Work instruction
For every line in the material below that holds "agent", report the line.

Data shown

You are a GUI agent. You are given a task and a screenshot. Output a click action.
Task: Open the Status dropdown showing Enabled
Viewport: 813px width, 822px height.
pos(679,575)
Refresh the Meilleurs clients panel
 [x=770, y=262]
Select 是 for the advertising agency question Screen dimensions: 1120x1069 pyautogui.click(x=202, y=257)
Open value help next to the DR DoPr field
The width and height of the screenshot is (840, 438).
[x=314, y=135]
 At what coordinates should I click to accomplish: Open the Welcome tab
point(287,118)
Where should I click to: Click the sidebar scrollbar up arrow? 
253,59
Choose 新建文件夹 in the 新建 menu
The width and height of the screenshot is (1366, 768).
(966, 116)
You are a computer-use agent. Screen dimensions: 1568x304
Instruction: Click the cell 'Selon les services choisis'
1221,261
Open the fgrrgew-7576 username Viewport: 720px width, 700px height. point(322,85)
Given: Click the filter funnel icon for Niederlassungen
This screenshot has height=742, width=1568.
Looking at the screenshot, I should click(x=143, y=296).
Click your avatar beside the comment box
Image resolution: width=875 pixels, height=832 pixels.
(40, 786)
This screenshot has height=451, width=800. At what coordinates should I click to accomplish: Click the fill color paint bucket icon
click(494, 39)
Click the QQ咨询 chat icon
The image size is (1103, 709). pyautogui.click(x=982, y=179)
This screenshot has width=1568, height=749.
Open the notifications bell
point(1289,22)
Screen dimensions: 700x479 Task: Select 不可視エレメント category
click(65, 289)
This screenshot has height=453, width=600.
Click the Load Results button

Exercise response
You are a GUI agent. You are given a task and a screenshot. Output a click action.
You are a computer-use agent. Screen dimensions: 1568x304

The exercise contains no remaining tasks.